Goodbye Syntax?

I am now settled in, so can resume posting again. My goal is to average one post a week from now on, so there should be a bit more activity on this little piece of cyberspace.

Onto more interesting things. There are many different methods for performing proofs in logic. For instance, sequent calculi, natural deduction and related systems. However, they all have one thing in common: they manipulate syntax. This is fair enough, since a proof is a syntactic object, right? Well, yes. However, when we work in, say, propositional logic, we have access to a particularly perspicuous semantics and we know that the syntax matches up with the semantics very nicely. And, so, why not perform proofs in the semantics. Of course, the problem is that in order to find a tautology, we pretty much have to try out all possible valuations (barring something obscene like P=NP). Well, now there is a third way: combinatorics and, in particular, graph theory.

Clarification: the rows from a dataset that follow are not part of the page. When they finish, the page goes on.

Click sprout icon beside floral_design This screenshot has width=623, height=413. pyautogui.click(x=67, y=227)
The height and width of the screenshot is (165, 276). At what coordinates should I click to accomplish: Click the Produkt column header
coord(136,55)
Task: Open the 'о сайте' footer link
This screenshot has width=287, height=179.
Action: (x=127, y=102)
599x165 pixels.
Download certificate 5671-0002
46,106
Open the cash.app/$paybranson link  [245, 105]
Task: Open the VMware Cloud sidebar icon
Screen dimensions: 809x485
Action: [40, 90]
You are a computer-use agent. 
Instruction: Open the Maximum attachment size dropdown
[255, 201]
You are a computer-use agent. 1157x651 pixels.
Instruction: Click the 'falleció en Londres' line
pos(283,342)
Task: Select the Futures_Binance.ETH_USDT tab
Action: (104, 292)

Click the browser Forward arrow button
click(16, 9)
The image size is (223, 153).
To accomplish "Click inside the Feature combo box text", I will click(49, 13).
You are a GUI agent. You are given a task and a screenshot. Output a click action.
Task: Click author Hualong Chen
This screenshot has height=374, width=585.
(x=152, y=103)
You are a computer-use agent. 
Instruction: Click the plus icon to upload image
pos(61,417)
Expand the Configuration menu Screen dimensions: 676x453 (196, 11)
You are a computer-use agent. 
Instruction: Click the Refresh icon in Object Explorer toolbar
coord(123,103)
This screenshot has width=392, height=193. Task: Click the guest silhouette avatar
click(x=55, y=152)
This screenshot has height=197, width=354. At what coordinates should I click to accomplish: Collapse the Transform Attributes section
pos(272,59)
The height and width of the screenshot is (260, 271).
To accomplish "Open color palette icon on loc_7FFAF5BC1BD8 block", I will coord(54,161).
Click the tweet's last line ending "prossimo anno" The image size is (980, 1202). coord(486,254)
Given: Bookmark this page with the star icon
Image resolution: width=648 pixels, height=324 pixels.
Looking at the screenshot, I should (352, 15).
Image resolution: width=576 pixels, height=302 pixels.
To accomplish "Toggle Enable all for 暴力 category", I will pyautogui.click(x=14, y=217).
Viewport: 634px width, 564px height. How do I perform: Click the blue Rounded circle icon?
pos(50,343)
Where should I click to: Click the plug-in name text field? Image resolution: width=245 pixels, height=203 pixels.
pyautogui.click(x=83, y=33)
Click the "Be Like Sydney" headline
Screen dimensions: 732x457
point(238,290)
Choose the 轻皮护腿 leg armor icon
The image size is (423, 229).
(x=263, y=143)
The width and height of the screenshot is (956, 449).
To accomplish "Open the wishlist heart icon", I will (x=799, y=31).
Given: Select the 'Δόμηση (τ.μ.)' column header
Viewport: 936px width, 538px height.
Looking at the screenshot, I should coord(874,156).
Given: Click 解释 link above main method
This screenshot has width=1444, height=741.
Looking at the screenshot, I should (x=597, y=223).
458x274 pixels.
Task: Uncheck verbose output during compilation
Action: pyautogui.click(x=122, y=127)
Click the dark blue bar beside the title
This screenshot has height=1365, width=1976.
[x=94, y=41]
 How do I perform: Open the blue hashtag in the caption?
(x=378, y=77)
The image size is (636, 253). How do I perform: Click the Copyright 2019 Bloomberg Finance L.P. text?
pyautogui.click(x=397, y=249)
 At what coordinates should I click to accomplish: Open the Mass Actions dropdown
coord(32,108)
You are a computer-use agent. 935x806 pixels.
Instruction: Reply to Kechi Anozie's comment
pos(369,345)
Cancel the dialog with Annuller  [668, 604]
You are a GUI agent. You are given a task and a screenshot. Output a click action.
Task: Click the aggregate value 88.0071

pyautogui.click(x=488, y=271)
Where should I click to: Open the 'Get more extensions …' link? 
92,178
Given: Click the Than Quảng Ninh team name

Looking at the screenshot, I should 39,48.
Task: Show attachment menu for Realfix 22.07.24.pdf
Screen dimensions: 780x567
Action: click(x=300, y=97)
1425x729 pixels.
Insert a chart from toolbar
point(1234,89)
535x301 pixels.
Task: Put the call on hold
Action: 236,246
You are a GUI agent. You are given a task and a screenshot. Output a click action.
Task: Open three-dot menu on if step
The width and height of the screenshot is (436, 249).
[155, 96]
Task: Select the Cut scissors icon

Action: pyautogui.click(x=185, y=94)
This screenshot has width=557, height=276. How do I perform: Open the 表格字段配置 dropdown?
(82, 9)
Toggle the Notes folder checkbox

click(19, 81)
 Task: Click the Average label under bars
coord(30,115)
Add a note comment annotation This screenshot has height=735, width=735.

Proofs Without Syntax - Dominic Hughes

The above paper does a good job of explaining the necessary background, so I will only dwell on it briefly. The crux of the paper is in defining a "combinatorial" proof to be a special sort of graph homomorphism (map between graphs that preserves edges) between very special graphs. The main result is a soundness and completeness type of afair: if a proposition is a tautology, it has a combinatorial proof and vice versa. In other words, we have a bit more structure for performing "semantic" proofs. It remains to be seen whether this can be done reasonably efficiently.